This is the second part of live blogging my analysis of the 365 double jigs collected in “O’Neill’s 1001”. Part 1 is here.
Here is the full similarity matrix with all the corrections I applied yesterday. (I made the values on the diagonal to be 0.25 in the plot).
Below is a histogram of the values we see in the similarity matrix.
The little ticks we see at values greater than 0.6 are those pairs of transcriptions investigated in part 1. The smallest value in this matrix is 0.048, which is the normalized DL similarity of jigs #178 (“Paddy O’Rafferty”) and #327 (“Stay where you are”):
I was thinking that this small number would be due to the comparison of a jig with many parts and one with fewer parts — and here we see a five part jig and a three part jig.

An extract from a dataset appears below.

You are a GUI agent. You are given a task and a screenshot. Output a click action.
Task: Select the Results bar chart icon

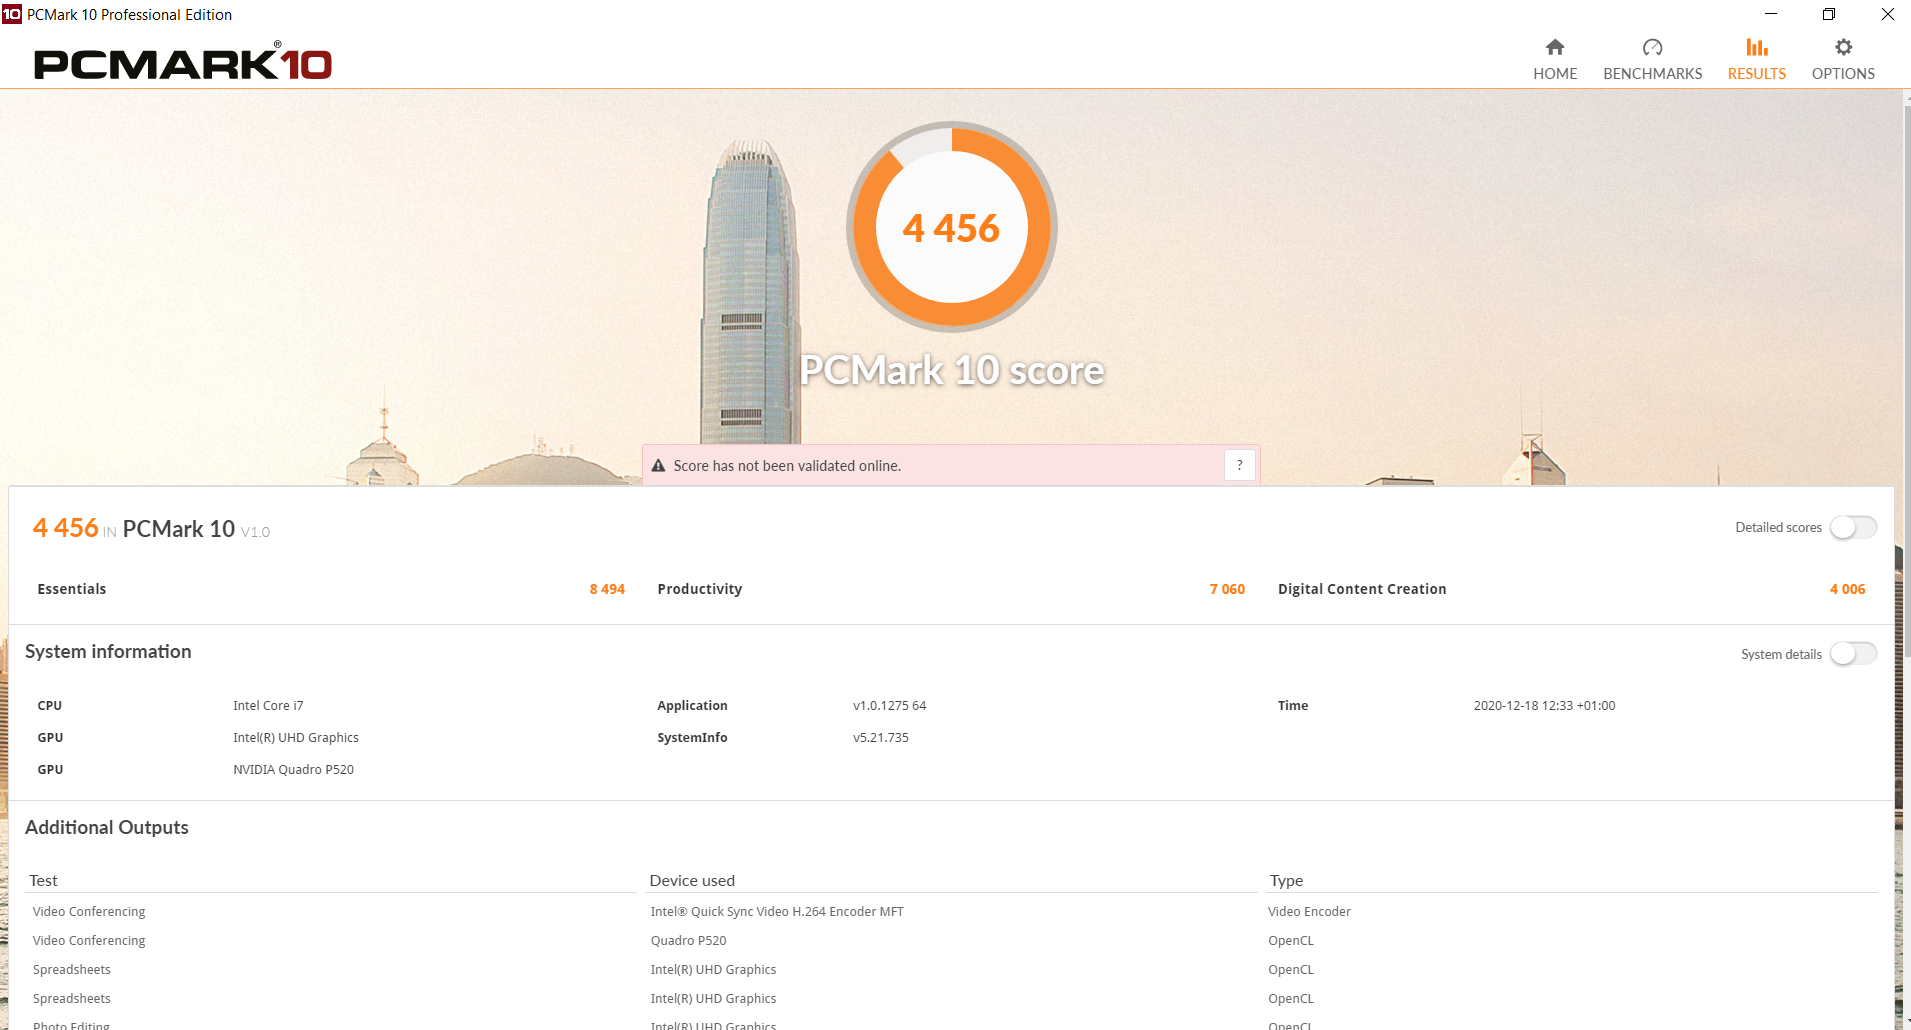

We also notice that the third part of “Paddy O’Rafferty” has 7 measures instead of 8! It’s another transcription mistake (which motivates making sure all jigs in the collection have the right number of measures). Nonetheless, these jigs are quite different and so do deserve a small similarity score… but I do wonder why the smallest normalized DL similarity doesn’t come from the longest and shortest jigs in the dataset.
Wait a second! I forgot python indexes from 0. This means the smallest similarity is actually between jigs #179 (“I do not incline”) and #328 (“Miss Walsh’s fancy”):
Huh. These are quite different, but again not as different as I expected in terms of structure. The normalized DL similarity between “I do not incline” and “Paddy O’Rafferty” is 0.31… which is about 10 times larger than the smallest normalized DL similarity we see. Perhaps my confusion comes from the fact that comparing strings is not like comparing tunes.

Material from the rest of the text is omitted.